Everything from the line containing "clicking here (306, 291)" through the line containing "Pricing Strategies (31, 295)" in the listing below should be copied exactly, and nothing more.

(ENTRIES SUPPLIED begins)

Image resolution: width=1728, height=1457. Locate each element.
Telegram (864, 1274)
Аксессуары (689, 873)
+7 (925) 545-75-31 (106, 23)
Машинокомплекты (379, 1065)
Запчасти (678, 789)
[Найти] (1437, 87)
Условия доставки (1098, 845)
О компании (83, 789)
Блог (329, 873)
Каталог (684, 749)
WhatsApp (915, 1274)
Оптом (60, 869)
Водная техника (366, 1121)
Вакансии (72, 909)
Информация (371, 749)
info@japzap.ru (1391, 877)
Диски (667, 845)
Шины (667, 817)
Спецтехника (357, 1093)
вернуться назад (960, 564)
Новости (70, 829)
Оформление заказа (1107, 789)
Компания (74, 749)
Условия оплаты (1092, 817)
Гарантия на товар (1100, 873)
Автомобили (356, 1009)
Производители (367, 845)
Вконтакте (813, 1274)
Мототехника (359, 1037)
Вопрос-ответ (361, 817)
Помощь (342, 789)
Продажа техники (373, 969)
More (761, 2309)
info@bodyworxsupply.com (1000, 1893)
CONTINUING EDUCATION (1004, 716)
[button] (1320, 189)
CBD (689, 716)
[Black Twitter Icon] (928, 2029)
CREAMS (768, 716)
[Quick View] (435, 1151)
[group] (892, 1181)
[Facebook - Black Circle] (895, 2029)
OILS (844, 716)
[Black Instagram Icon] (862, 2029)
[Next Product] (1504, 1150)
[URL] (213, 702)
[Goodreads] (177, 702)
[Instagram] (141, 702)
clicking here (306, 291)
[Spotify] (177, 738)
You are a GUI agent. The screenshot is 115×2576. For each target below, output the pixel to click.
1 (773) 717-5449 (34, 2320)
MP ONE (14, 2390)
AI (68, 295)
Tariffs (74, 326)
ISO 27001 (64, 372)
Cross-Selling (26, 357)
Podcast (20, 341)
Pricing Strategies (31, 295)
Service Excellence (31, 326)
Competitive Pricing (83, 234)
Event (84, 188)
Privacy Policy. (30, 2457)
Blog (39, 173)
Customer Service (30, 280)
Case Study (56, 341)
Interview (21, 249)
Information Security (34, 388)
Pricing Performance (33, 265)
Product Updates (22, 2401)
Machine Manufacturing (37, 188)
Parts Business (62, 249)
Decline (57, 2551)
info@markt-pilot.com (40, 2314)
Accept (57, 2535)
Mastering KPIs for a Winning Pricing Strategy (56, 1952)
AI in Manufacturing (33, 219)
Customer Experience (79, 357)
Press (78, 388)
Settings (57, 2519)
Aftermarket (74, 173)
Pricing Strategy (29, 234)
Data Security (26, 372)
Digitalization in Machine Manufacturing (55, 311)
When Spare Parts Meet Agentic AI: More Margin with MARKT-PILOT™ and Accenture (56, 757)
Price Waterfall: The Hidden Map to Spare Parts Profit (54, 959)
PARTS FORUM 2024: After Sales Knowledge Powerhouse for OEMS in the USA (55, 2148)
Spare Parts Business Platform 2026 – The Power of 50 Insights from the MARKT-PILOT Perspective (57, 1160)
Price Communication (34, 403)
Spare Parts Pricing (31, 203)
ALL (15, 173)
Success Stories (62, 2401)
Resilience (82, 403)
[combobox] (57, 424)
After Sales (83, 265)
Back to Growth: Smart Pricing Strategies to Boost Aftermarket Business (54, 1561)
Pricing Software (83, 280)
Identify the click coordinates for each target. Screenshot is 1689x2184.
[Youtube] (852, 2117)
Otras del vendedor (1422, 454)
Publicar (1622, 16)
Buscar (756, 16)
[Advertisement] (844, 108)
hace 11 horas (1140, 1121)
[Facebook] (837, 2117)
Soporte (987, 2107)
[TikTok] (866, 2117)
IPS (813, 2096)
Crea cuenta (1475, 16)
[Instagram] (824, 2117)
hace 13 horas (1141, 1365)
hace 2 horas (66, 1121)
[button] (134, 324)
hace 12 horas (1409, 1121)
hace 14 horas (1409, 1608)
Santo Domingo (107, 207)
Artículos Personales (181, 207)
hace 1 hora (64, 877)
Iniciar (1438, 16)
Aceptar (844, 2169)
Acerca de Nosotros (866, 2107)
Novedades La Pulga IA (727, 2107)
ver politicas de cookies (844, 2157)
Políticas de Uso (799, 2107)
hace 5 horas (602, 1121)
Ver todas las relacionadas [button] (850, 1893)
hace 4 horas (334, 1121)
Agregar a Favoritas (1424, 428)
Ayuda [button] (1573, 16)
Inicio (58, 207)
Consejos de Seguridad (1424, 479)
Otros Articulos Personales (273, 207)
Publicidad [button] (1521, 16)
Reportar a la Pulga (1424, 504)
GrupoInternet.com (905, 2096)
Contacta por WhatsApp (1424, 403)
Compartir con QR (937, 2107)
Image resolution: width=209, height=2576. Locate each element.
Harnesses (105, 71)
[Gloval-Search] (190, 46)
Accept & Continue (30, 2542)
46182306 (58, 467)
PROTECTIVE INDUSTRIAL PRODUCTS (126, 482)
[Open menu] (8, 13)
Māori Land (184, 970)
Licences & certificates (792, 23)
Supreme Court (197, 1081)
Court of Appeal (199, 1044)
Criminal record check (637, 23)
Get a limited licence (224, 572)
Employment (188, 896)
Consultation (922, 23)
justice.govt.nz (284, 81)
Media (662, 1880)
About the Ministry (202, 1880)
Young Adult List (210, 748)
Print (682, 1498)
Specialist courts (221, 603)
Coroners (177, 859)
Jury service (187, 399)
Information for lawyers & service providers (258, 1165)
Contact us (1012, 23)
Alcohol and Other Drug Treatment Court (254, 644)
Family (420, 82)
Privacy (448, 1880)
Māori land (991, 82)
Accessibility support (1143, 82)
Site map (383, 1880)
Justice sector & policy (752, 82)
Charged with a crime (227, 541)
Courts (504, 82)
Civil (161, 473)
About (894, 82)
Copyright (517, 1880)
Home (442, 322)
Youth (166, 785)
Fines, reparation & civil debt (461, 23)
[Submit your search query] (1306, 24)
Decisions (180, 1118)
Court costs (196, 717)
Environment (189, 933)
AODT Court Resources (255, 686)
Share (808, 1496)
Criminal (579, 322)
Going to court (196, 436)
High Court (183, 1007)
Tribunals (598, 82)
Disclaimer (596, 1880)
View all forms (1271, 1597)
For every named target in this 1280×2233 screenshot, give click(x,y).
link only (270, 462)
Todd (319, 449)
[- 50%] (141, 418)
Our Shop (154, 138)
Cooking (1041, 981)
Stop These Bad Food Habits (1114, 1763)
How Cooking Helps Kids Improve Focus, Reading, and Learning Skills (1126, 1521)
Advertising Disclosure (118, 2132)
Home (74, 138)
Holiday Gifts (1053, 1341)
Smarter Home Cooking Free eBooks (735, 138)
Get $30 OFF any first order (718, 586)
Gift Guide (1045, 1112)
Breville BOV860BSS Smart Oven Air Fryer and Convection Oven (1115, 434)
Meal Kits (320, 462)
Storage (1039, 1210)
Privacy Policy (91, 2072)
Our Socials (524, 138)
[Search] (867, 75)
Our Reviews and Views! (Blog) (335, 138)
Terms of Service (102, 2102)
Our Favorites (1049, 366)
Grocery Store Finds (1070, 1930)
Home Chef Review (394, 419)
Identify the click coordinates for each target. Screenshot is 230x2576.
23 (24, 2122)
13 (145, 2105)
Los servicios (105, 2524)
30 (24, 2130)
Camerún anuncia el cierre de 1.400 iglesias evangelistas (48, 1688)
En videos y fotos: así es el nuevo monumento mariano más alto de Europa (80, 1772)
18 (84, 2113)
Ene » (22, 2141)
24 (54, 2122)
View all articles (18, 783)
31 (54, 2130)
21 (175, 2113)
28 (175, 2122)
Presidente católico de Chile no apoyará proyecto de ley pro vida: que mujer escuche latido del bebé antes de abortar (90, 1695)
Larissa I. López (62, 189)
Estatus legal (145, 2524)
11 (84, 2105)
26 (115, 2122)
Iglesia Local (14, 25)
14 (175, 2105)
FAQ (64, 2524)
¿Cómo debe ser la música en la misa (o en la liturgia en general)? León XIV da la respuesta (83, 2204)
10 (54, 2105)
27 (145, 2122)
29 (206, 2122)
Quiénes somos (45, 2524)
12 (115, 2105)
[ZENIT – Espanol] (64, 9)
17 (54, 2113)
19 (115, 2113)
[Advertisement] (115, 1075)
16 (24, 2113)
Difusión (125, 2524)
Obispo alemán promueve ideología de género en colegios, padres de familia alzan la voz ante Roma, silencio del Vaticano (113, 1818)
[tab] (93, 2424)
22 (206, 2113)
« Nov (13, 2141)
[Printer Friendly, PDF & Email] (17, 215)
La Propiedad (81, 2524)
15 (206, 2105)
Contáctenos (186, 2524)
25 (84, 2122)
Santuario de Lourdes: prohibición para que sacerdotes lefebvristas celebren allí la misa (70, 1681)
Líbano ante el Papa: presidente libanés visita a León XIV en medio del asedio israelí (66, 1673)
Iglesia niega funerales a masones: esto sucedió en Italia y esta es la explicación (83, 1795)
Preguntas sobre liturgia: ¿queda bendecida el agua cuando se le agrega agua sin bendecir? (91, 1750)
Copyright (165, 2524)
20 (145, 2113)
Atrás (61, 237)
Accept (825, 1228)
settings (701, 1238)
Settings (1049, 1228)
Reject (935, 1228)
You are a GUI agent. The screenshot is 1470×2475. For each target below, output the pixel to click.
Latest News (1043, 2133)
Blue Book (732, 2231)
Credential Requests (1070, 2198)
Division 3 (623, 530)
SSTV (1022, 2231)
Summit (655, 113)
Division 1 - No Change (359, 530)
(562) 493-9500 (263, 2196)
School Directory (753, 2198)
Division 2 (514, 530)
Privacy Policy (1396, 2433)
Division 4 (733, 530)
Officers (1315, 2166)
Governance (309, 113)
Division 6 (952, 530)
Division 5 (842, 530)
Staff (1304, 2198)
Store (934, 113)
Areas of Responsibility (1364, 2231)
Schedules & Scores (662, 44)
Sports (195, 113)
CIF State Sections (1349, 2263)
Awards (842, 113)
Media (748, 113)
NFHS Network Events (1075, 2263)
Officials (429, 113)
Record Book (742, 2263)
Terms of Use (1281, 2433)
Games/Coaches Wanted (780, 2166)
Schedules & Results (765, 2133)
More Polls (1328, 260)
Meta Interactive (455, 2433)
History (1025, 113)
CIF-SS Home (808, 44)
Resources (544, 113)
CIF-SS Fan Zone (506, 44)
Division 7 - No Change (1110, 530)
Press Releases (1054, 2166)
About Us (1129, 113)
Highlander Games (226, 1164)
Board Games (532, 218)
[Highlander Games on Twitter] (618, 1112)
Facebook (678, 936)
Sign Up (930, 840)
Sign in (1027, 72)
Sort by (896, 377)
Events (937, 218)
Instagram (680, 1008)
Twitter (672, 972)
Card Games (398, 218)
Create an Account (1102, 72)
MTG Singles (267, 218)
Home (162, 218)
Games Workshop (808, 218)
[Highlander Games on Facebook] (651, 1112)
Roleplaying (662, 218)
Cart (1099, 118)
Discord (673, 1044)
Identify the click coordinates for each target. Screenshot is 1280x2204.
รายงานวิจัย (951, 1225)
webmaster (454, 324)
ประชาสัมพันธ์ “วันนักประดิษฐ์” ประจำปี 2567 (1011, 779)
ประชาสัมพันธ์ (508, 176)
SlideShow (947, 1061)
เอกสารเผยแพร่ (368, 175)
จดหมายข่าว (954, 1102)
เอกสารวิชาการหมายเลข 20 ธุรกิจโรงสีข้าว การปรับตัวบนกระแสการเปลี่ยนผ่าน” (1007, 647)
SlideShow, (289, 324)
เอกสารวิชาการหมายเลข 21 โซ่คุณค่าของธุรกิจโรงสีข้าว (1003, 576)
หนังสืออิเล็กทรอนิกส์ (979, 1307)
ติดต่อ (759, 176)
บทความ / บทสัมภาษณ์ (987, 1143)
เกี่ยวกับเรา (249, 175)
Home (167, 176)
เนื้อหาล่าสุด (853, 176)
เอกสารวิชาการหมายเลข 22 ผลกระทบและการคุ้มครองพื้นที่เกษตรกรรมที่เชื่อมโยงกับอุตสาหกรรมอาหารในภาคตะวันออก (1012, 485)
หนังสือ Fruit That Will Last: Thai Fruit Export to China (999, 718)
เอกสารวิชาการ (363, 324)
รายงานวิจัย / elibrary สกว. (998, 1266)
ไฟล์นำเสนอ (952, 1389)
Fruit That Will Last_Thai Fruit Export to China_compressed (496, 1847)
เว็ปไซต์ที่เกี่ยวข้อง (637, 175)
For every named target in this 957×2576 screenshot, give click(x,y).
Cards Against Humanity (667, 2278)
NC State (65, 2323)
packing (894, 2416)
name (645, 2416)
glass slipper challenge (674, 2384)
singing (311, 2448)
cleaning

(ENTRIES SUPPLIED ends)

- **REPLY**:
clicking here (306, 291)
[Spotify] (177, 738)
You are a GUI agent. The screenshot is 115×2576. For each target below, output the pixel to click.
1 (773) 717-5449 (34, 2320)
MP ONE (14, 2390)
AI (68, 295)
Tariffs (74, 326)
ISO 27001 (64, 372)
Cross-Selling (26, 357)
Podcast (20, 341)
Pricing Strategies (31, 295)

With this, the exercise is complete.